Saved entries
-*-

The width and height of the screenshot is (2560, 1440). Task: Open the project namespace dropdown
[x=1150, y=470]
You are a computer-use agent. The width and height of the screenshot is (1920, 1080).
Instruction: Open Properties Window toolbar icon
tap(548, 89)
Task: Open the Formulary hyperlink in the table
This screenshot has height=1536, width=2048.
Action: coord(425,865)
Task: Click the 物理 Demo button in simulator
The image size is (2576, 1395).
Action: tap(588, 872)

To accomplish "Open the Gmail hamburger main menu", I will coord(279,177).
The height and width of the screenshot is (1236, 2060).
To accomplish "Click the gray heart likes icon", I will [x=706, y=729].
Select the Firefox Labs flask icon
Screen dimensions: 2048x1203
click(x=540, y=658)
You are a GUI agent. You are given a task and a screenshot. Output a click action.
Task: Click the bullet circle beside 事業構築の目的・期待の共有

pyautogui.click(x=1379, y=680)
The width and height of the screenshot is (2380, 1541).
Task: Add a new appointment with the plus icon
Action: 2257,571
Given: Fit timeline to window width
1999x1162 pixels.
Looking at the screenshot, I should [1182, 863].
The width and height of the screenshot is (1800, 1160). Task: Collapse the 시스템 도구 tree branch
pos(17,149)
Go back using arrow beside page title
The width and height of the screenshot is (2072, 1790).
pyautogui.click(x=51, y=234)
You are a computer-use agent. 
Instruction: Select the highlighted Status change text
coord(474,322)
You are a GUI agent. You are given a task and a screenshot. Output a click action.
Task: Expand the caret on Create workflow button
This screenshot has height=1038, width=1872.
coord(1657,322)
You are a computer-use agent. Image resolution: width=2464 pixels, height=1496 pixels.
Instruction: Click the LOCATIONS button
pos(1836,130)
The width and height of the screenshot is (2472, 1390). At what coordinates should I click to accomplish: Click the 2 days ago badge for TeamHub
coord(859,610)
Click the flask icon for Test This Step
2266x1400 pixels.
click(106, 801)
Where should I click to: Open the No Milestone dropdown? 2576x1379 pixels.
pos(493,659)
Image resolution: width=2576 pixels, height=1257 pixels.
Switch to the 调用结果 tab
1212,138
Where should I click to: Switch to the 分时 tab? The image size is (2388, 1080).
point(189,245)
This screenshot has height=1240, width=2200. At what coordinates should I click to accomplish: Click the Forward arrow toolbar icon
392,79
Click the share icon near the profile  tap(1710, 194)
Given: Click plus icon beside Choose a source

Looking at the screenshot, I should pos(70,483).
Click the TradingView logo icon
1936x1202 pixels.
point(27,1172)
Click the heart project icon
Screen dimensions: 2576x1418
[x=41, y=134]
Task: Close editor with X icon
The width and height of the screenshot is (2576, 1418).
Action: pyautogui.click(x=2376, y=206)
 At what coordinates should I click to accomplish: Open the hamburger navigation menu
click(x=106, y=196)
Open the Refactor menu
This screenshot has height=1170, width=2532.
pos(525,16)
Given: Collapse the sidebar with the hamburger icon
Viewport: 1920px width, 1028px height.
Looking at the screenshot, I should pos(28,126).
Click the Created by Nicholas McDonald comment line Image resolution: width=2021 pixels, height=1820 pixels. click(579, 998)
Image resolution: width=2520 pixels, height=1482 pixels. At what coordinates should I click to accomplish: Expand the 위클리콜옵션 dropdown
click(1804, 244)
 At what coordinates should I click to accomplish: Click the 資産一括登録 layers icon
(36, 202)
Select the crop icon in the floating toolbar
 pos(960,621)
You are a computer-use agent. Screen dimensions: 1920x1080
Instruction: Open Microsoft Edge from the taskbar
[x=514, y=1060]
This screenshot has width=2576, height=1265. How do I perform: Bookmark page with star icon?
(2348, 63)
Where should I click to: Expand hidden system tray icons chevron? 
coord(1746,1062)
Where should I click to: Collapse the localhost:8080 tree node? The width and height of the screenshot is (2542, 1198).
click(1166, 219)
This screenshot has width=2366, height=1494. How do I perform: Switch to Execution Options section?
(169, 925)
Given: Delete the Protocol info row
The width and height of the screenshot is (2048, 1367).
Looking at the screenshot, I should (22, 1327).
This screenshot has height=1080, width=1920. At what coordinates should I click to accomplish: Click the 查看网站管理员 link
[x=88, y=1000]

-*-

ACTIVITY = From the data above, output every line exactly.

TASK RESULT =
The width and height of the screenshot is (2560, 1440). Task: Open the project namespace dropdown
[x=1150, y=470]
You are a computer-use agent. The width and height of the screenshot is (1920, 1080).
Instruction: Open Properties Window toolbar icon
tap(548, 89)
Task: Open the Formulary hyperlink in the table
This screenshot has height=1536, width=2048.
Action: coord(425,865)
Task: Click the 物理 Demo button in simulator
The image size is (2576, 1395).
Action: tap(588, 872)

To accomplish "Open the Gmail hamburger main menu", I will coord(279,177).
The height and width of the screenshot is (1236, 2060).
To accomplish "Click the gray heart likes icon", I will [x=706, y=729].
Select the Firefox Labs flask icon
Screen dimensions: 2048x1203
click(x=540, y=658)
You are a GUI agent. You are given a task and a screenshot. Output a click action.
Task: Click the bullet circle beside 事業構築の目的・期待の共有

pyautogui.click(x=1379, y=680)
The width and height of the screenshot is (2380, 1541).
Task: Add a new appointment with the plus icon
Action: 2257,571
Given: Fit timeline to window width
1999x1162 pixels.
Looking at the screenshot, I should [1182, 863].
The width and height of the screenshot is (1800, 1160). Task: Collapse the 시스템 도구 tree branch
pos(17,149)
Go back using arrow beside page title
The width and height of the screenshot is (2072, 1790).
pyautogui.click(x=51, y=234)
You are a computer-use agent. 
Instruction: Select the highlighted Status change text
coord(474,322)
You are a GUI agent. You are given a task and a screenshot. Output a click action.
Task: Expand the caret on Create workflow button
This screenshot has height=1038, width=1872.
coord(1657,322)
You are a computer-use agent. Image resolution: width=2464 pixels, height=1496 pixels.
Instruction: Click the LOCATIONS button
pos(1836,130)
The width and height of the screenshot is (2472, 1390). At what coordinates should I click to accomplish: Click the 2 days ago badge for TeamHub
coord(859,610)
Click the flask icon for Test This Step
2266x1400 pixels.
click(106, 801)
Where should I click to: Open the No Milestone dropdown? 2576x1379 pixels.
pos(493,659)
Image resolution: width=2576 pixels, height=1257 pixels.
Switch to the 调用结果 tab
1212,138
Where should I click to: Switch to the 分时 tab? The image size is (2388, 1080).
point(189,245)
This screenshot has height=1240, width=2200. At what coordinates should I click to accomplish: Click the Forward arrow toolbar icon
392,79
Click the share icon near the profile  tap(1710, 194)
Given: Click plus icon beside Choose a source

Looking at the screenshot, I should pos(70,483).
Click the TradingView logo icon
1936x1202 pixels.
point(27,1172)
Click the heart project icon
Screen dimensions: 2576x1418
[x=41, y=134]
Task: Close editor with X icon
The width and height of the screenshot is (2576, 1418).
Action: pyautogui.click(x=2376, y=206)
 At what coordinates should I click to accomplish: Open the hamburger navigation menu
click(x=106, y=196)
Open the Refactor menu
This screenshot has height=1170, width=2532.
pos(525,16)
Given: Collapse the sidebar with the hamburger icon
Viewport: 1920px width, 1028px height.
Looking at the screenshot, I should pos(28,126).
Click the Created by Nicholas McDonald comment line Image resolution: width=2021 pixels, height=1820 pixels. click(579, 998)
Image resolution: width=2520 pixels, height=1482 pixels. At what coordinates should I click to accomplish: Expand the 위클리콜옵션 dropdown
click(1804, 244)
 At what coordinates should I click to accomplish: Click the 資産一括登録 layers icon
(36, 202)
Select the crop icon in the floating toolbar
 pos(960,621)
You are a computer-use agent. Screen dimensions: 1920x1080
Instruction: Open Microsoft Edge from the taskbar
[x=514, y=1060]
This screenshot has width=2576, height=1265. How do I perform: Bookmark page with star icon?
(2348, 63)
Where should I click to: Expand hidden system tray icons chevron? 
coord(1746,1062)
Where should I click to: Collapse the localhost:8080 tree node? The width and height of the screenshot is (2542, 1198).
click(1166, 219)
This screenshot has width=2366, height=1494. How do I perform: Switch to Execution Options section?
(169, 925)
Given: Delete the Protocol info row
The width and height of the screenshot is (2048, 1367).
Looking at the screenshot, I should (22, 1327).
This screenshot has height=1080, width=1920. At what coordinates should I click to accomplish: Click the 查看网站管理员 link
[x=88, y=1000]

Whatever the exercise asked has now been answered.